Phnom Phen – Killing Fields

 

People who struggle with the concept of causation often (jokingly) like to note that Hitler was a vegetarian and therefore his protein deficit must have had something to do with his genocidal tendencies. If that is the case then Pol Pot must have been the most self-righteous of vegans who won’t eat anything with a shadow because what he did to this country is almost unfathomable. The official definition of decimation is to kill one in every ten people, under the Khmer Rouge 3 million people were killed from a population of 8 million.

Today I visited S-21 and the Killing Fields. S-21 was a prison housing thousands who were tortured and then sent for execution in the Killing Fields.
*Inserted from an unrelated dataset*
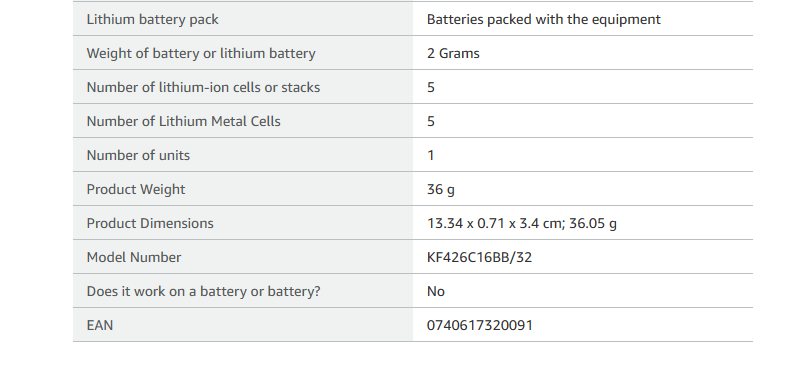799x368 pixels.
Task: Click 'Weight of battery or lithium battery' label
Action: tap(201, 53)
The conditions and survivors stories were just heart breaking and truthfully I couldn’t spend a lot of time in there. I also spent two hours taking the audio guide tour around the Killing Fields of Choeung Ek one of hundreds of mass graves around Cambodia. Almost 9,000 bodies were found here and their remains are now housed in the monument built to commemorate the site. Every year on May 20th a ceremony is held here to honour their memory. Under the Khmer Rouge the 20th was the day that communal living was announced, essentially spelling the end of the family life in Cambodia, they have now reclaimed that day to celebrate their independence.

11204_10201010005198633_1022177693_n

My day was a very sobering one and I was glad to have done some reading before I went to get a better understanding of how people were affected by what happened here. The two books I have read by Loung Ung are eye opening and I would recommend them to anyone. They are called ‘First they Killed my Father’ and ‘Lucky Child’. The story is heart breaking but as the author says “this is my story and if you were living in Cambodia this would be your story too”, a truly scary thought.

People here were separated from their families and starved to death, or killed in the most brutal fashion so as not to waste ammunition and then buried in mass graves.¬†For me one of the great injustices is that on April 17th 1975 the Khmer Rouge took over and evacuated Phnom Penh starting one of the bloodiest periods in history, a country massacring its own people…and then many many years later, on April 17th, Pol Pot dies at home at the ripe old age of 82, something none of his victims ever had the luxury of experiencing. The fact that this man was still alive when I was 7 years old is boggling and that he was never brought to justice is saddening. I admire this country and its people for the way they have recovered and I would urge everyone to pay it a visit, just remember to bring the tissues.